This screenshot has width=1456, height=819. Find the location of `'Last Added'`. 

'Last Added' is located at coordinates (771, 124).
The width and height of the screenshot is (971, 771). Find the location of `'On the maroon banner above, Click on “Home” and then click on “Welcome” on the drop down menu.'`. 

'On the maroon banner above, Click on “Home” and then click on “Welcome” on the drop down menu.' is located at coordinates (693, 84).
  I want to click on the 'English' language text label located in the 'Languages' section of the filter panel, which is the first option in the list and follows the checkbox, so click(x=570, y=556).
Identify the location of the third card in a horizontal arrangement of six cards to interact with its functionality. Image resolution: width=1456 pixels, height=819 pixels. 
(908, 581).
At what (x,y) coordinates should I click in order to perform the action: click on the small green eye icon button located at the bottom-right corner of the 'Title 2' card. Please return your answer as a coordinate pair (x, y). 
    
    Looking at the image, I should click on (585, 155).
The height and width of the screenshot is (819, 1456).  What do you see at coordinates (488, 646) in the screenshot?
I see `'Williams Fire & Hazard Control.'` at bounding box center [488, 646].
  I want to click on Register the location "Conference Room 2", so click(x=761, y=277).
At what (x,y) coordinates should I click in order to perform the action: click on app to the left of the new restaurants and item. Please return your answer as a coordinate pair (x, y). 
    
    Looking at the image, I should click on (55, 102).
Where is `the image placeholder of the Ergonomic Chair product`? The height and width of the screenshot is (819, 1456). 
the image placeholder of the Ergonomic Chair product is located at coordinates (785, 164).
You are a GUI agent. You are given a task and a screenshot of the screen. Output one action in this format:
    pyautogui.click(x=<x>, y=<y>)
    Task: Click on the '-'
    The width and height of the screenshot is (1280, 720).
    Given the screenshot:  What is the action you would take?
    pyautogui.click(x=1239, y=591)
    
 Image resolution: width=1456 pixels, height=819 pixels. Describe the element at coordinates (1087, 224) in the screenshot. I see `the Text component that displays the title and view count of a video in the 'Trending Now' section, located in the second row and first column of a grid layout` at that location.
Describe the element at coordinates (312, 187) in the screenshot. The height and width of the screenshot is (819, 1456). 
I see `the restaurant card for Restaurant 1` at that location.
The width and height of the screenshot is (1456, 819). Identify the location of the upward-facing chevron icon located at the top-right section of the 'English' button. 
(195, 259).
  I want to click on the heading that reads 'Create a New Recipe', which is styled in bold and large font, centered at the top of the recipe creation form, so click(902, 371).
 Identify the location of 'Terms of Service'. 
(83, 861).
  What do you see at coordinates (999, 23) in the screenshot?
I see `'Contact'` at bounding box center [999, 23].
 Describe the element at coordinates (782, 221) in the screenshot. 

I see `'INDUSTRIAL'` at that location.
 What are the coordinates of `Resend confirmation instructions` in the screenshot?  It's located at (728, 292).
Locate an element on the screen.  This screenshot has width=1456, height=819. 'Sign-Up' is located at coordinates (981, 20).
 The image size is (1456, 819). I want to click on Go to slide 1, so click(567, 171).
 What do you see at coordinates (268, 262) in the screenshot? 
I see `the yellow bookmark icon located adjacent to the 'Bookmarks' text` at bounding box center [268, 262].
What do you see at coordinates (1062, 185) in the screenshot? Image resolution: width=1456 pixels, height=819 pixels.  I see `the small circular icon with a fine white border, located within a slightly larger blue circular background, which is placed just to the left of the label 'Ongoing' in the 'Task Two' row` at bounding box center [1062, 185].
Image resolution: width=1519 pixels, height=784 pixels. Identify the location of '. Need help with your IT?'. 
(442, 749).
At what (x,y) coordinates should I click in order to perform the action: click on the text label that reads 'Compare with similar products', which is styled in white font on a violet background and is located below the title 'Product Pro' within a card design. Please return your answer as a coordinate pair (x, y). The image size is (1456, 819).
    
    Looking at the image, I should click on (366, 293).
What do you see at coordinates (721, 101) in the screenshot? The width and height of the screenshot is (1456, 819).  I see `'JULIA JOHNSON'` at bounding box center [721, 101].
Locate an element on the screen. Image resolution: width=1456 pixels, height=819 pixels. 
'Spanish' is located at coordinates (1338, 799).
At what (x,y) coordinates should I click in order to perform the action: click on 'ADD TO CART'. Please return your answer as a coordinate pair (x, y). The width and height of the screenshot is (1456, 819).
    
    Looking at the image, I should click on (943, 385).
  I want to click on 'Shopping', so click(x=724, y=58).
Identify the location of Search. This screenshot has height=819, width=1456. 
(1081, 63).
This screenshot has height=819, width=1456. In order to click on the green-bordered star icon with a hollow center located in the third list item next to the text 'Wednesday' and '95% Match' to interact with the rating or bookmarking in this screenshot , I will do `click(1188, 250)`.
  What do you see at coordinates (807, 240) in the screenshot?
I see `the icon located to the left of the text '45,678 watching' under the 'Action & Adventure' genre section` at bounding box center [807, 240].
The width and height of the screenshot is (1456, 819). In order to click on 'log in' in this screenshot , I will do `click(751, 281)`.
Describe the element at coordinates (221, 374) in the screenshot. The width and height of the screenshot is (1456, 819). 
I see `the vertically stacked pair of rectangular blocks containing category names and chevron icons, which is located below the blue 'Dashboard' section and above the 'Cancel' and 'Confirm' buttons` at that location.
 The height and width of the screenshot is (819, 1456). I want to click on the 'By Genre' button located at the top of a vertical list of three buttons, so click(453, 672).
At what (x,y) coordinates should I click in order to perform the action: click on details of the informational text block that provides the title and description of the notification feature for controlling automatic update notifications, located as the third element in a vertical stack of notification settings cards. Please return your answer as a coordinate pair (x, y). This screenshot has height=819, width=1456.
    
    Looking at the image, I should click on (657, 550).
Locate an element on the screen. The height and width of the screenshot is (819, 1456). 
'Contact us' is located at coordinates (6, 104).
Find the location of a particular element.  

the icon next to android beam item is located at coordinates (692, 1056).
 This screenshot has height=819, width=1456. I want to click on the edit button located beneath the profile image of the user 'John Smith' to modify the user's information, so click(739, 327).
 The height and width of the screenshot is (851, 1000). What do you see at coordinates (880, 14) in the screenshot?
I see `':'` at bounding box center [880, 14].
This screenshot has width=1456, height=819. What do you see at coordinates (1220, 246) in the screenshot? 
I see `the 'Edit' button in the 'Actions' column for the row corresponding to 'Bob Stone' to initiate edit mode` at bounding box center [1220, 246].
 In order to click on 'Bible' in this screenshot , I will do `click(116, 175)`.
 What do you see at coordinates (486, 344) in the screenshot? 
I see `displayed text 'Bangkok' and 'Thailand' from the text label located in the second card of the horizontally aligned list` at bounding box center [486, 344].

The problem - Put the data above, from its first line through the line containing "coordinates (693, 84).", into a numbered list, leaving out blank lines.

In response -
1. This screenshot has width=1456, height=819. Find the location of `'Last Added'`. 
2. 'Last Added' is located at coordinates (771, 124).
3. The width and height of the screenshot is (971, 771). Find the location of `'On the maroon banner above, Click on “Home” and then click on “Welcome” on the drop down menu.'`. 
4. 'On the maroon banner above, Click on “Home” and then click on “Welcome” on the drop down menu.' is located at coordinates (693, 84).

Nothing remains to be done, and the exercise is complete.